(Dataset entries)

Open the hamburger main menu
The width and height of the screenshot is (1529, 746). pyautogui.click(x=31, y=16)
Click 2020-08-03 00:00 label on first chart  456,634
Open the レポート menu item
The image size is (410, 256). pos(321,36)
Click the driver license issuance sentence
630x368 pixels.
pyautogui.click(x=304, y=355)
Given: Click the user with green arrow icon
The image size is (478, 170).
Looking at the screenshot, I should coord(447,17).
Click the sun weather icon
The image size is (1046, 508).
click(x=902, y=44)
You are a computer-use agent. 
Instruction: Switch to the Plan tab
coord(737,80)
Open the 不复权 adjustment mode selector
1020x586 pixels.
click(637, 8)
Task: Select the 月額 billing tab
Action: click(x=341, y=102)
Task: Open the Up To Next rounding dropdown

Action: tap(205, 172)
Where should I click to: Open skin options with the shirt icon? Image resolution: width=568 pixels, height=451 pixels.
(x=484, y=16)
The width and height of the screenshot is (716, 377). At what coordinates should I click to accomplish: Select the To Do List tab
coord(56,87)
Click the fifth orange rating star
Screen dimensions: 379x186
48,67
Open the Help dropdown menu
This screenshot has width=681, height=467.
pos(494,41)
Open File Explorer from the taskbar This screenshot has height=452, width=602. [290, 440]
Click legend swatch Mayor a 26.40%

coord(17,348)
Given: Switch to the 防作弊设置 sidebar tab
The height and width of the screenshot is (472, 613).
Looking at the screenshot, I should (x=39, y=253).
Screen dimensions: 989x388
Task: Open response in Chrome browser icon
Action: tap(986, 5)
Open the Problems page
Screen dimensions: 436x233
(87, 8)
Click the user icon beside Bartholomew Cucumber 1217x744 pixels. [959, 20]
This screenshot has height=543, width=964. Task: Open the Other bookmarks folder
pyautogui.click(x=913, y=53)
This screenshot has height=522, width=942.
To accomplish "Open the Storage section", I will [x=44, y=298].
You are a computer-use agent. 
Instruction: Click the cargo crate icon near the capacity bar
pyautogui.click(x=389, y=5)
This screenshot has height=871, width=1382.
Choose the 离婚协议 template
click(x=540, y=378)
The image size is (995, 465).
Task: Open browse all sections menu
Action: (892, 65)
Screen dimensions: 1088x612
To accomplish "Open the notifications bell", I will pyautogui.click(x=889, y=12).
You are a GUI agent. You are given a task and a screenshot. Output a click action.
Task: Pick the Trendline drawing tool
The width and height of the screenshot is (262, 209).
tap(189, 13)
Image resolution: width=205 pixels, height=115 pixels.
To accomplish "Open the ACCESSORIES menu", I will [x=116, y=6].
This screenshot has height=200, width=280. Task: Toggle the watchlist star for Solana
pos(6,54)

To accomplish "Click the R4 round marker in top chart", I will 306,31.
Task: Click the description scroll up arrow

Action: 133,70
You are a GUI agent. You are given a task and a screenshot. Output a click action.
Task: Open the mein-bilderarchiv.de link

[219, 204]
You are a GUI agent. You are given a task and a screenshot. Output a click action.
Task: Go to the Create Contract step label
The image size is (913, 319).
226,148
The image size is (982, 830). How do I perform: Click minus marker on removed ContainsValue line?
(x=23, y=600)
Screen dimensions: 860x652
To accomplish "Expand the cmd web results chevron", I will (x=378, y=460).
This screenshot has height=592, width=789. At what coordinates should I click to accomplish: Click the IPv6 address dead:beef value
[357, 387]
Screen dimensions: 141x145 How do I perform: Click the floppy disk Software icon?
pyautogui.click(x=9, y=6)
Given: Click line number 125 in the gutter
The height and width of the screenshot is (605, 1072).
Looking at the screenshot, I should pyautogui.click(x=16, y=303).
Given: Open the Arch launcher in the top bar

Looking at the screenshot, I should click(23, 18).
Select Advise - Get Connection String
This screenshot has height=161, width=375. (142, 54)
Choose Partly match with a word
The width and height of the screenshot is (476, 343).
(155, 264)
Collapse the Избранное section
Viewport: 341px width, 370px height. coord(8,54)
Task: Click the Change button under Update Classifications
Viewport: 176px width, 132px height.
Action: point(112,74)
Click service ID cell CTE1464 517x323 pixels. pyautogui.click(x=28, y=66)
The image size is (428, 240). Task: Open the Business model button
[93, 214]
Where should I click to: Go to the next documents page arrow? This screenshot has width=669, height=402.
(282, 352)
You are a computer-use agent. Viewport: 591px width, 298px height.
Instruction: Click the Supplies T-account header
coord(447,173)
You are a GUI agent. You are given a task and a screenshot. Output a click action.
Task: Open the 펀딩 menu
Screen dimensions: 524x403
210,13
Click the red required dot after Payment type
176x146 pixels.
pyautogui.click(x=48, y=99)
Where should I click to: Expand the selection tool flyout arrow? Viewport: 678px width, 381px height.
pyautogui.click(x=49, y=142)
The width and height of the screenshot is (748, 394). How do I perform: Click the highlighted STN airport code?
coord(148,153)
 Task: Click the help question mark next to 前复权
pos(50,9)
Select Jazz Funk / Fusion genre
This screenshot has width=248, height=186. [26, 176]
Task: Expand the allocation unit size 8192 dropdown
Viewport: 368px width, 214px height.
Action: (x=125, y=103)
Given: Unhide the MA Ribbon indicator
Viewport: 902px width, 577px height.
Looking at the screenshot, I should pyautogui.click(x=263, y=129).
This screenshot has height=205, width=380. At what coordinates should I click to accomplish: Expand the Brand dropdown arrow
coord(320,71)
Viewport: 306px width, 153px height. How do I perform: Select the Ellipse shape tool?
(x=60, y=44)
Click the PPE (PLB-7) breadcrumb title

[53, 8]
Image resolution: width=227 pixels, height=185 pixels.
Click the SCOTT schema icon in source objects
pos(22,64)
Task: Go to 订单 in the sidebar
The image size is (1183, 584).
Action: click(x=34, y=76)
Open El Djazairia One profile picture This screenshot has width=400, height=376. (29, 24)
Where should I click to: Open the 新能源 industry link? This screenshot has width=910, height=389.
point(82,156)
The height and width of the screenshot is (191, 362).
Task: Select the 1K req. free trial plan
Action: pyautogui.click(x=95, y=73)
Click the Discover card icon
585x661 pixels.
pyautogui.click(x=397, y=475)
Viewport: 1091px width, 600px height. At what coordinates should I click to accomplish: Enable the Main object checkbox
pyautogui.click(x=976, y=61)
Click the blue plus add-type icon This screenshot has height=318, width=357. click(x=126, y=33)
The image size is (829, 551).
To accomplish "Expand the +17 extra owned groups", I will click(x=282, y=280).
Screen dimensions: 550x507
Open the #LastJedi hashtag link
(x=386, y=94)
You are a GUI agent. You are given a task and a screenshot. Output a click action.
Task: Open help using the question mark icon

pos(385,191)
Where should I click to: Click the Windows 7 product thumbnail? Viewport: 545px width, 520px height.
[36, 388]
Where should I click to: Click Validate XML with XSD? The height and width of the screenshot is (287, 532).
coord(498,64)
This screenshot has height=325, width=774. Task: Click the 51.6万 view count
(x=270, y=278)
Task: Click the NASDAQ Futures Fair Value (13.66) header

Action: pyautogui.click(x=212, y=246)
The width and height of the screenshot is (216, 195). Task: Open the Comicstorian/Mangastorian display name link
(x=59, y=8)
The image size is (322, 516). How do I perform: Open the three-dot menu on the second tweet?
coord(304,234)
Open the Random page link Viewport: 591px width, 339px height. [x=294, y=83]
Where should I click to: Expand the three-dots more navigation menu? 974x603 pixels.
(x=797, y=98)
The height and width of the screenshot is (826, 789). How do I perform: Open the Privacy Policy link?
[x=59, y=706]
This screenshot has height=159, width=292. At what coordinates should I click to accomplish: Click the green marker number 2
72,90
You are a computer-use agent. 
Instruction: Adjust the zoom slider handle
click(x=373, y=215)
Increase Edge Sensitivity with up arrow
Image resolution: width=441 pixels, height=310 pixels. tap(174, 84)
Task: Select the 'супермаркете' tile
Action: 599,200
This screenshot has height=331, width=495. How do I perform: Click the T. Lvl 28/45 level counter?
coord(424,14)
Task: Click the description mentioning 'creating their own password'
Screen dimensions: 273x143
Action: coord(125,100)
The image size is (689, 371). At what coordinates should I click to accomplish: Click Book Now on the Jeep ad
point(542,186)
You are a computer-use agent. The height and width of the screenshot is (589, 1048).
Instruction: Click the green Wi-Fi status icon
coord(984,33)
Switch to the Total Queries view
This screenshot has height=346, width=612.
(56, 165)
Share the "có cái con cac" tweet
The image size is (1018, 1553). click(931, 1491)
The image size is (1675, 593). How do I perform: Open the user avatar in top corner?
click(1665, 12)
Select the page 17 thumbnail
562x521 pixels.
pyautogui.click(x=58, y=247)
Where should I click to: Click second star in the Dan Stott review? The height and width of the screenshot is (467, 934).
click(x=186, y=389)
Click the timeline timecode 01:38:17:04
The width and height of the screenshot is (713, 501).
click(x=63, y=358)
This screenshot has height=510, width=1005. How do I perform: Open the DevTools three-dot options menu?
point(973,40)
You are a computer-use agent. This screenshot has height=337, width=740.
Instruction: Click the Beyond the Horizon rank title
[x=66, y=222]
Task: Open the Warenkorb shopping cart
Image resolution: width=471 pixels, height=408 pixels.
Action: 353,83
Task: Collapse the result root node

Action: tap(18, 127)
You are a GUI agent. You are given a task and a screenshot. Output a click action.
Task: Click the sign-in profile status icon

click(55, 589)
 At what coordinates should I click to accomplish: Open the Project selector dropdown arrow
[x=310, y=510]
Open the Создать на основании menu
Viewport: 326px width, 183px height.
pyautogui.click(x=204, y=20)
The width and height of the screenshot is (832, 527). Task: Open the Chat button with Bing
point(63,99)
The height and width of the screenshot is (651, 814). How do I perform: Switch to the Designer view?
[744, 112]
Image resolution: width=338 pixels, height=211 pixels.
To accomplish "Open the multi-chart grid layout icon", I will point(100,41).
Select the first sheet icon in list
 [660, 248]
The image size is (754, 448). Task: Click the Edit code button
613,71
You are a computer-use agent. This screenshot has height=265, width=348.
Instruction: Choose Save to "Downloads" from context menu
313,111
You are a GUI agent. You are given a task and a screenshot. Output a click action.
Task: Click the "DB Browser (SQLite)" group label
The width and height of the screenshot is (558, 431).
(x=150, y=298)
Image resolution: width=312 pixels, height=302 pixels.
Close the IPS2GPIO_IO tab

_What is needed_: Copy the records above exactly, beginning at the line that contains "Given: Switch to the 防作弊设置 sidebar tab" and stopping after the line that contains "This screenshot has height=522, width=942.".

_Solution to the exercise_:
Given: Switch to the 防作弊设置 sidebar tab
The height and width of the screenshot is (472, 613).
Looking at the screenshot, I should (x=39, y=253).
Screen dimensions: 989x388
Task: Open response in Chrome browser icon
Action: tap(986, 5)
Open the Problems page
Screen dimensions: 436x233
(87, 8)
Click the user icon beside Bartholomew Cucumber 1217x744 pixels. [959, 20]
This screenshot has height=543, width=964. Task: Open the Other bookmarks folder
pyautogui.click(x=913, y=53)
This screenshot has height=522, width=942.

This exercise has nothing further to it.